# DVD/CD R/W Drive Making a Weird Noise When Attempting to Play DVDs



## renesmerelda (Jan 21, 2010)

I am having a problem with my HP Pavillion dv6338. It has a light scribe Slimtype DVD A DS8AZH ATA. I can play 1 commercial DVD that I know of, and the rest of them don't work. The drive makes a sound as if it is starting and then stopping abruptly, resulting in a sort of beeping screech. I was able to read a data cd and i was even able to write data to a cd, but no dvds work. I have updated drivers, uninstalled and reinstalled the drive. I even downloaded decoders and nothing is working. The same dvds that aren't playing in the laptop play on my desktop that's running Windows XP, so it isn't the dvds. I have also tried cleaning the lens in the drive and that didn't help. HELP! I'm so frustrated!:upset:


----------



## Mojo323 (Dec 29, 2009)

sounds more like a hardware problem, and that it is searching for data but not finding it, I get a similar thing on my car stereo when I put in a cdr it doesn't like.

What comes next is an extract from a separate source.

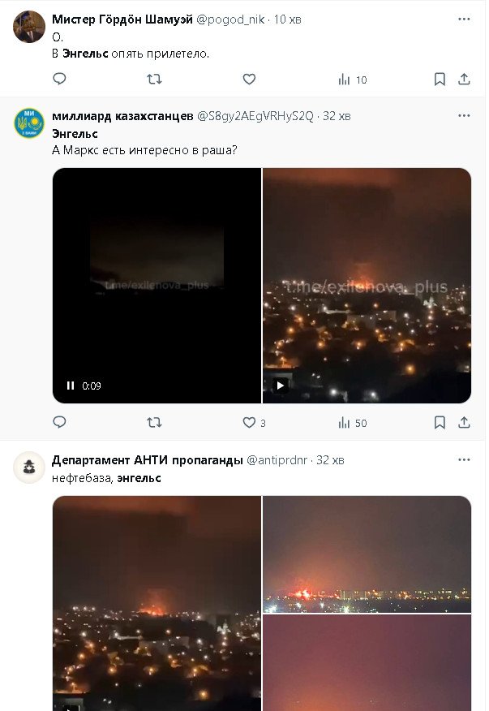Share the pogod_nik tweet
The width and height of the screenshot is (489, 711).
(464, 80)
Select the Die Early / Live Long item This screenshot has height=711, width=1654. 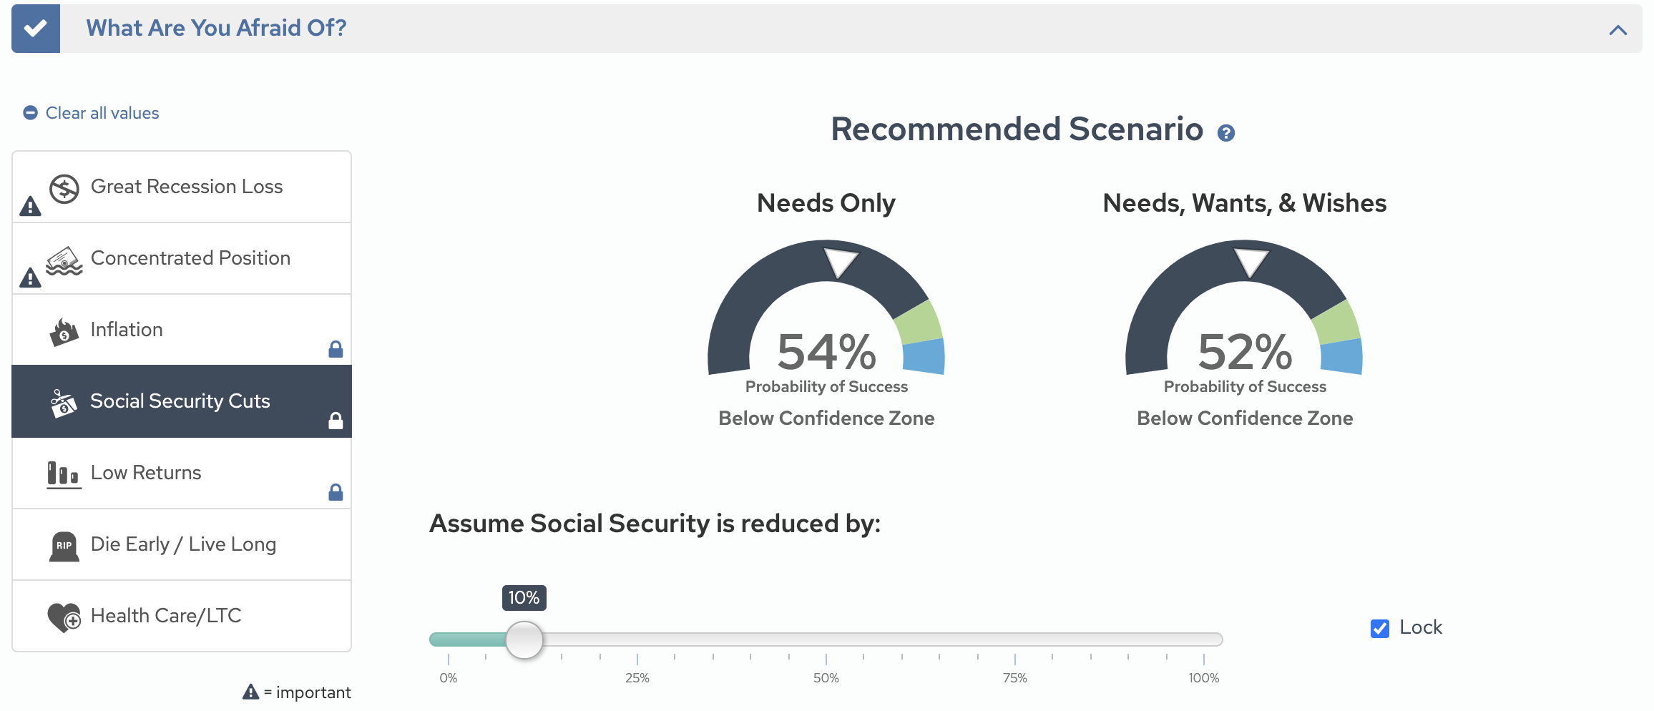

First thing to do is clean the lens on in the drive, you can get lens cleaners (they look like cds with little brushes on them), try that, if not successful, you may have to get a new dvd drive, they are fairly easy to remove.


----------



## renesmerelda (Jan 21, 2010)

I just used one of those just now, and so far I am getting the same thing.


----------



## joeten (Dec 4, 2008)

Hi try running this http://support.microsoft.com/gp/cd_dvd_drive_problems


----------